• [EXERCISE] Pictures stay out; everything else in the entries below is to be duplicated exactly.

• [EXERCISE INPUTS]
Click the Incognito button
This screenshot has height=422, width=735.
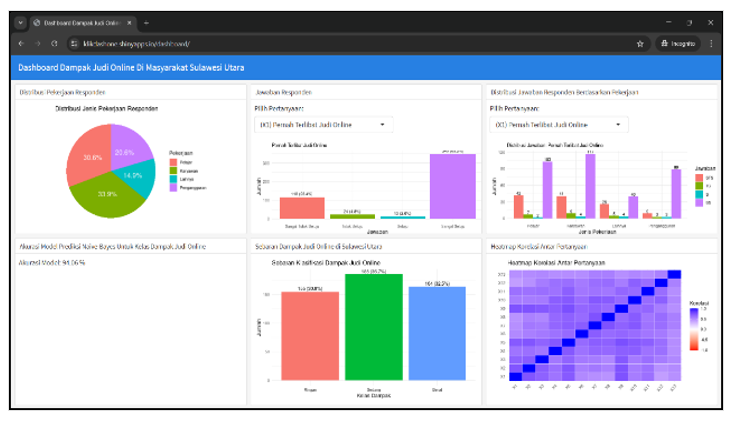pos(677,44)
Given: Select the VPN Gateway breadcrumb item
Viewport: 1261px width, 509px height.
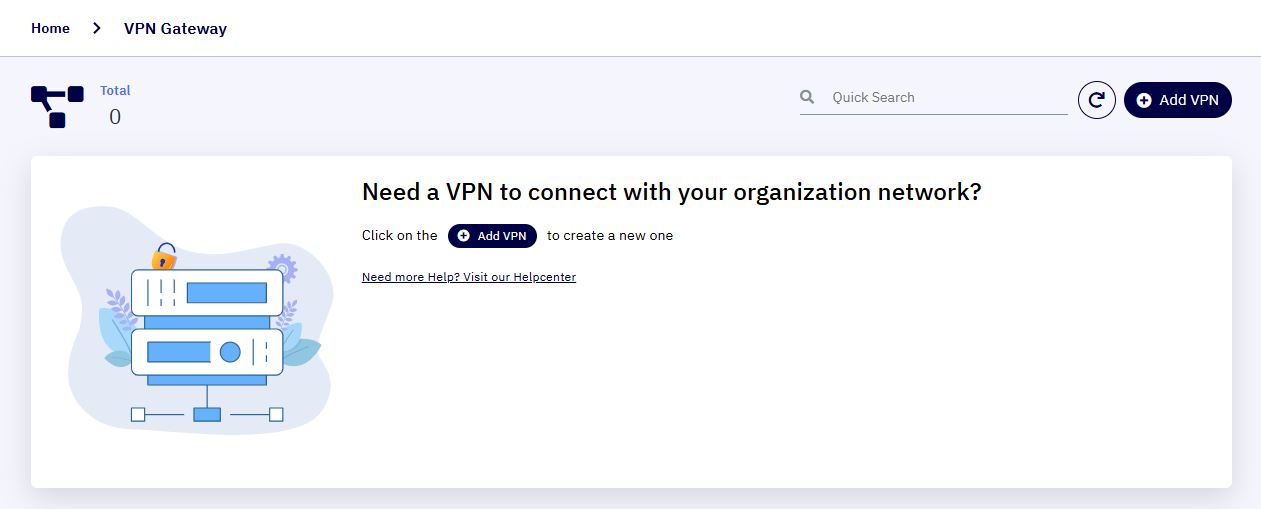Looking at the screenshot, I should click(x=175, y=29).
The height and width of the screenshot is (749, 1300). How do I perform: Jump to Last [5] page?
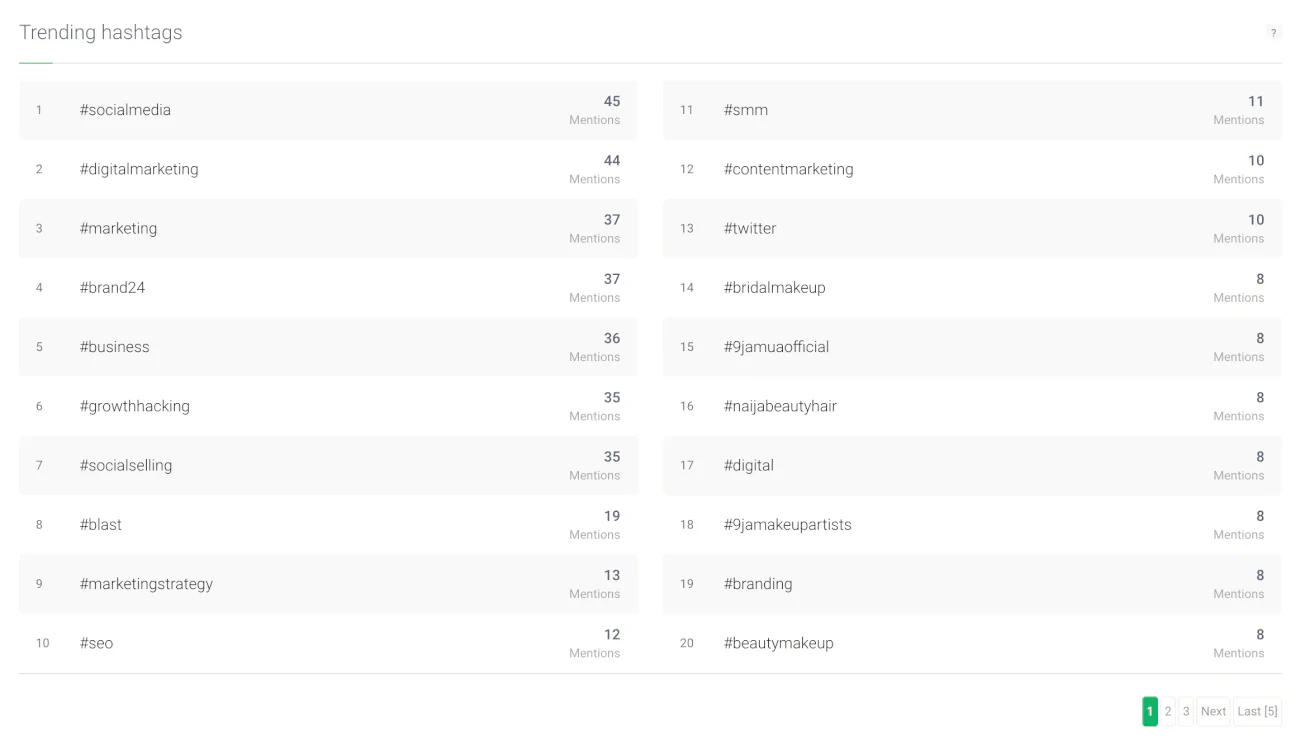(x=1257, y=711)
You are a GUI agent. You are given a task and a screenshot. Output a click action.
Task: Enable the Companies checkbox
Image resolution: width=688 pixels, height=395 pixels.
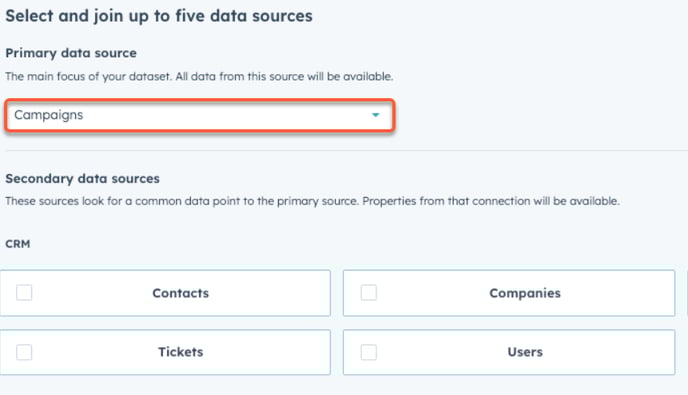click(x=369, y=292)
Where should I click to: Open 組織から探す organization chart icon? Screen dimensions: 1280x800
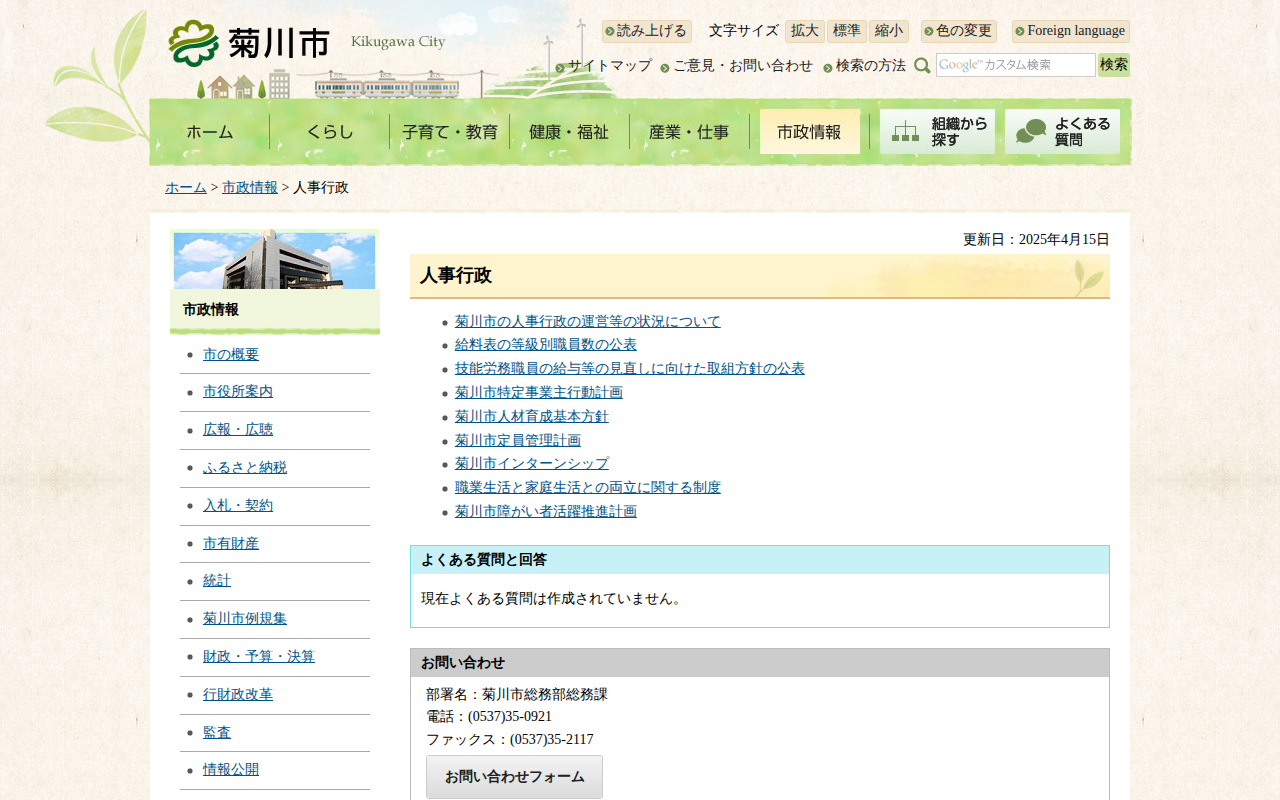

• [FINISHED TASK]
Click the Incognito button
This screenshot has height=422, width=735.
pos(677,44)
Given: Select the VPN Gateway breadcrumb item
Viewport: 1261px width, 509px height.
Looking at the screenshot, I should click(x=175, y=29).
The height and width of the screenshot is (749, 1300). How do I perform: Jump to Last [5] page?
(x=1257, y=711)
You are a GUI agent. You are given a task and a screenshot. Output a click action.
Task: Enable the Companies checkbox
Image resolution: width=688 pixels, height=395 pixels.
click(x=369, y=292)
Where should I click to: Open 組織から探す organization chart icon? Screen dimensions: 1280x800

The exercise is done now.